リガーゼとしてPfuDNAリガーゼ、リガーゼ基質としてdATPαSを用いた。発光試薬及び反応試薬の組成は表1及び2と同様である。発光試薬には、ATP生成反応に使用するPPDK、発光反応に使用するルシフェラーゼ、ルシフェリンが含まれている。また、実施例2、3、4、5と同様にあらかじめ40℃で1時間ほどインキュベートして反応液中のATPを除去した後に解析を行った。   PfuDNA ligase was used as the ligase, and dATPαS was used as the ligase substrate. The compositions of the luminescent reagent and the reaction reagent are the same as those in Tables 1 and 2. The luminescent reagent contains PPDK used for the ATP generation reaction, luciferase used for the luminescence reaction, and luciferin. Further, in the same manner as in Examples 2, 3, 4, and 5, analysis was performed after incubating in advance at 40 ° C. for about 1 hour to remove ATP in the reaction solution.
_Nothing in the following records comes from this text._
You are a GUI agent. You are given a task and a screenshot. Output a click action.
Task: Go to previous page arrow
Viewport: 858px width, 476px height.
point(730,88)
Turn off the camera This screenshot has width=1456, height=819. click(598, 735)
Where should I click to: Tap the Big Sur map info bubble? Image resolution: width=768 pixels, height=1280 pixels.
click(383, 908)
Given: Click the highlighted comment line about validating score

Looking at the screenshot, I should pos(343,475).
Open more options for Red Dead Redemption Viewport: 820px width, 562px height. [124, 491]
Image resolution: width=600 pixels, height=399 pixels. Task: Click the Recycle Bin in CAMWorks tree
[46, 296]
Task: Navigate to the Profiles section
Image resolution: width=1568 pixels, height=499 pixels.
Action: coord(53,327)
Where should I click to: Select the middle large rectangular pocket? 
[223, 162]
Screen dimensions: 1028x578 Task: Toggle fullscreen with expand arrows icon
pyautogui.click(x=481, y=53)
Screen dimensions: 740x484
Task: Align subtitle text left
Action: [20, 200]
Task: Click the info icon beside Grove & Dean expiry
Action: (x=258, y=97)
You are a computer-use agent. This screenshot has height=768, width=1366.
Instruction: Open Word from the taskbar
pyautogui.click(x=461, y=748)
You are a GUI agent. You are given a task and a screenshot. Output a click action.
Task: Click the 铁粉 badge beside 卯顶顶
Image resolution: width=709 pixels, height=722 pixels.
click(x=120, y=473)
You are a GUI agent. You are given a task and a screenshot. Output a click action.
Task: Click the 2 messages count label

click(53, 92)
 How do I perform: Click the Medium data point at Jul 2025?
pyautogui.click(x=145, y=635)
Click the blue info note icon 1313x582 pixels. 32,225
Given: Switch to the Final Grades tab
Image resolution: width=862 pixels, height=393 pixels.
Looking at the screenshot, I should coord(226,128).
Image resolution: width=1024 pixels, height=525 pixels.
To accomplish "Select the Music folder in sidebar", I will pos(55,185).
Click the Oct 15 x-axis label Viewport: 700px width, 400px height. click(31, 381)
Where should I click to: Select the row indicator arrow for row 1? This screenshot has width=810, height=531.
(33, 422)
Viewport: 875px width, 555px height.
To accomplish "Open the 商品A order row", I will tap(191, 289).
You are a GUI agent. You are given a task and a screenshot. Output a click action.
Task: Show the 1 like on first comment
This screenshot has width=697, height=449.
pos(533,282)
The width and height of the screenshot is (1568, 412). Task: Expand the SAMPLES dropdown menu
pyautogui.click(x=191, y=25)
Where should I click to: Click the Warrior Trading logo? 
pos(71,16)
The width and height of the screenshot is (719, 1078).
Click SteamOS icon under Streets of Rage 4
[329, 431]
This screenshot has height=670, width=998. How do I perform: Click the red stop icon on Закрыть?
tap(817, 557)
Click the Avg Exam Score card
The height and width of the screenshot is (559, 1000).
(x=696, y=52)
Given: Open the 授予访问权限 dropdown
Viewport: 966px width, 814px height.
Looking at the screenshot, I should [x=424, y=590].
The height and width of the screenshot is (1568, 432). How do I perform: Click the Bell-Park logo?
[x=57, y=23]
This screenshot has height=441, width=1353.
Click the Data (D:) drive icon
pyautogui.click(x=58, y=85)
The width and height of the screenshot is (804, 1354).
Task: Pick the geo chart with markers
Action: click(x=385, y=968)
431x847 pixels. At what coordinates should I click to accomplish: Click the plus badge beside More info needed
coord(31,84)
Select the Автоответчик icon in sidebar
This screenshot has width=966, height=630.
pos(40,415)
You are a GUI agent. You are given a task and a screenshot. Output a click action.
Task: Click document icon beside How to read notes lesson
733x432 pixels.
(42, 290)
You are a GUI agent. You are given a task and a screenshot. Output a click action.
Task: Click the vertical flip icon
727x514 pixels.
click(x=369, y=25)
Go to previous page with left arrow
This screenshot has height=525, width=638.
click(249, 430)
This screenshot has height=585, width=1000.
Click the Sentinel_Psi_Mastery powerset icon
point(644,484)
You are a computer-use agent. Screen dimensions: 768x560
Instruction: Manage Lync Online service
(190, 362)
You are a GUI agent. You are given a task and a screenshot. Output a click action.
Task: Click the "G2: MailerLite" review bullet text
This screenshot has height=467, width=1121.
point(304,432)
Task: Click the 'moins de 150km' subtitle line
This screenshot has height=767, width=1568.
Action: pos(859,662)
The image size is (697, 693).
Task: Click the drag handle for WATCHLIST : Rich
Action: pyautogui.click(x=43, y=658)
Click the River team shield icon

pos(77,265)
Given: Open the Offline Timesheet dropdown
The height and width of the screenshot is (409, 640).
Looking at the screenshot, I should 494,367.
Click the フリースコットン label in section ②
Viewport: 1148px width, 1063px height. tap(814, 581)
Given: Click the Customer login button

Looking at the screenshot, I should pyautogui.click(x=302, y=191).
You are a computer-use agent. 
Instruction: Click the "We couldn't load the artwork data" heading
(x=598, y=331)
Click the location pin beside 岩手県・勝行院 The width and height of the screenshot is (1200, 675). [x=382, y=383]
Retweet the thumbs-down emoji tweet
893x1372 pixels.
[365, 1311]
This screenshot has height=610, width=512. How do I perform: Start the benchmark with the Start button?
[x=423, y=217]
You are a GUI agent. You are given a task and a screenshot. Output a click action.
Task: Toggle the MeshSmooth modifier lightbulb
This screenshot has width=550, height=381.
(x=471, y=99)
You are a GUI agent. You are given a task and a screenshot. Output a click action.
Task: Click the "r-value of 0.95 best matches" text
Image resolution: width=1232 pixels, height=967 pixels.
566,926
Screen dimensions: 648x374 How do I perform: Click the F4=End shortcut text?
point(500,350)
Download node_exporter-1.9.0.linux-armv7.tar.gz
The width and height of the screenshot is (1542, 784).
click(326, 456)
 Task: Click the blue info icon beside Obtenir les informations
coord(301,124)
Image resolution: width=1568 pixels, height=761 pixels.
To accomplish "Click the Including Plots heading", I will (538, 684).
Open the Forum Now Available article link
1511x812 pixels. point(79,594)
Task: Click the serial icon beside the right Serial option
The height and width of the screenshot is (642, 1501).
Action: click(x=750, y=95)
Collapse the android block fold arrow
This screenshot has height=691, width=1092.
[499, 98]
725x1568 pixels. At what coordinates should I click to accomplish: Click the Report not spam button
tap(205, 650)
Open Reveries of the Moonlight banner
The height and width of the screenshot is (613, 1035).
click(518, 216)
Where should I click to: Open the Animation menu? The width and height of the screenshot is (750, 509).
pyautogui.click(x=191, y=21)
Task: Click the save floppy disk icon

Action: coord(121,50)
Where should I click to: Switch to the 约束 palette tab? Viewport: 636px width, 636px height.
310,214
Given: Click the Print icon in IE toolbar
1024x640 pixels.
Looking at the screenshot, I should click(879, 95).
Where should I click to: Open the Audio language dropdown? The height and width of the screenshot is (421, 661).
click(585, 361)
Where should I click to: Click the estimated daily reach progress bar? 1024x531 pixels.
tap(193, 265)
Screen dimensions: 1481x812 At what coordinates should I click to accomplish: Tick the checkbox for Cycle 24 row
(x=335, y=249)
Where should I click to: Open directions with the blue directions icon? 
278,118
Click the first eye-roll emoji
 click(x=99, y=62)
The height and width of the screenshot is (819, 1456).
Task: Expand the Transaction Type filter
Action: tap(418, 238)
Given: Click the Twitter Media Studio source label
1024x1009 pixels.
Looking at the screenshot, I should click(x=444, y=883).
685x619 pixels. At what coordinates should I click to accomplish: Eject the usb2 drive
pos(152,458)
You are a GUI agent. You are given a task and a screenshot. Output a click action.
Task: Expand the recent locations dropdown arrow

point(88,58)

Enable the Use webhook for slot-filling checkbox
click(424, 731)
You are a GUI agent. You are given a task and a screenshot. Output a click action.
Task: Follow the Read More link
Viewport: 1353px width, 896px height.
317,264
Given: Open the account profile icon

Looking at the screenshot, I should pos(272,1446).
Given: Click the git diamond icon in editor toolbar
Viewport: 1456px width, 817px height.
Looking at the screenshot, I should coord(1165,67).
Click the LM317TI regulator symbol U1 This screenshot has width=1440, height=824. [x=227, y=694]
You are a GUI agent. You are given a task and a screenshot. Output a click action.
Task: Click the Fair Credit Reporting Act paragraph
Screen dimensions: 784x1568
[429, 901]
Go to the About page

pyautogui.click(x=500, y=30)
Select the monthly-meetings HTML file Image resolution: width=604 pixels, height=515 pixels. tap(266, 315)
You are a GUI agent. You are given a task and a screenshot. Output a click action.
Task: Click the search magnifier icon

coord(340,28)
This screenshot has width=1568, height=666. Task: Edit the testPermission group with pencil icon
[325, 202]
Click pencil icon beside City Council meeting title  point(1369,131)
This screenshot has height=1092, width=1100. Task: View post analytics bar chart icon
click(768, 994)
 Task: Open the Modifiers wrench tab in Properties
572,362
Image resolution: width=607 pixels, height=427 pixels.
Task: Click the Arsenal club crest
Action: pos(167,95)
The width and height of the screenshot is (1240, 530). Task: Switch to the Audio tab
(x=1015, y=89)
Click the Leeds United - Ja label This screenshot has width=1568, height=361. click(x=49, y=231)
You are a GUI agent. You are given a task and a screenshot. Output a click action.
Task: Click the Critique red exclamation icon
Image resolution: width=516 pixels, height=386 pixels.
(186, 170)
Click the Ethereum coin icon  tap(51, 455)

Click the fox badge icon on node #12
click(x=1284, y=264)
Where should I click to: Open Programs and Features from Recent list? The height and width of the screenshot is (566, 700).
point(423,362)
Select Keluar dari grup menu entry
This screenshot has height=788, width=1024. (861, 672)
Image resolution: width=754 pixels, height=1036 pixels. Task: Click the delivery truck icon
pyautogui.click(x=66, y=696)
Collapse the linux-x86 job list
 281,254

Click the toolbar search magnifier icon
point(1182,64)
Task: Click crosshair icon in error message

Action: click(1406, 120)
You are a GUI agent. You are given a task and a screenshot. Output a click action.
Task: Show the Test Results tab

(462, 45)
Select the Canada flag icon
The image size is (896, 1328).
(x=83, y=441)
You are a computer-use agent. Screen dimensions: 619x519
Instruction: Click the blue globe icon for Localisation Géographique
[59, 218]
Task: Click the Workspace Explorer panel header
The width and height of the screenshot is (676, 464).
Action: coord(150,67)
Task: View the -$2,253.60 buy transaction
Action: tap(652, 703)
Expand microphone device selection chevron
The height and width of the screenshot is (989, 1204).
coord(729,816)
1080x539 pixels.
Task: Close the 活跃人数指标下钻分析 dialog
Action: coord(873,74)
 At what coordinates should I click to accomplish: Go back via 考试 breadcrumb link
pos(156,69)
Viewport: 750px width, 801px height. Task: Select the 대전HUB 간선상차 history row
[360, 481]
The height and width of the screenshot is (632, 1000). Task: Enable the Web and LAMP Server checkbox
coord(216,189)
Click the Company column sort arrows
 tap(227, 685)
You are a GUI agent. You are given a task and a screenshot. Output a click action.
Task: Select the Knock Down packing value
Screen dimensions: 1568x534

図10に反応フローを示す。試料核酸(終濃度0.3uM)、PfuDNAリガーゼ(終濃度0.05U/μL)、dATPαS(終濃度0.7mM)、発光試薬、反応試薬を含んでいる反応液95を、反応/検出装置96により40℃で1時間反応させた後、10分間発光強度を検出した。その後100μMのプローブ8と9を混合したプローブ混合液97を2μLずつ添加し、20分間発光強度を検出した。反応/検出装置96には自動化学発光計測装置を用いた。図20中グラフ150に本実施例で観測される発光強度(信号強度)を示す。塩基配列挿入がない試料核酸を用いた結果得られた発光スペクトル151では、発光検出開始から10分後のプローブ添加時にピークが検出された。塩基配列挿入がある試料核酸を用いた結果得られた発光スペクトル152ではピークは検出されなかった。   FIG. 10 shows the reaction flow. A reaction solution 95 containing a sample nucleic acid (final concentration 0.3 uM), PfuDNA ligase (final concentration 0.05 U / μL), dATPαS (final concentration 0.7 mM), a luminescent reagent, and a reaction reagent is obtained at 40 ° C. using a reaction / detection device 96. Was allowed to react for 1 hour, and the luminescence intensity was detected for 10 minutes. Thereafter, 2 μL of probe mixture 97 in which 100 μM probes 8 and 9 were mixed was added, and the luminescence intensity was detected for 20 minutes. As the reaction / detection device 96, an automatic chemiluminescence measuring device was used. A graph 150 in FIG. 20 shows the emission intensity (signal intensity) observed in this example. In the emission spectrum 151 obtained as a result of using the sample nucleic acid having no nucleotide sequence inserted, a peak was detected when the probe was added 10 minutes after the start of luminescence detection. No peak was detected in the emission spectrum 152 obtained as a result of using a sample nucleic acid having a base sequence insertion.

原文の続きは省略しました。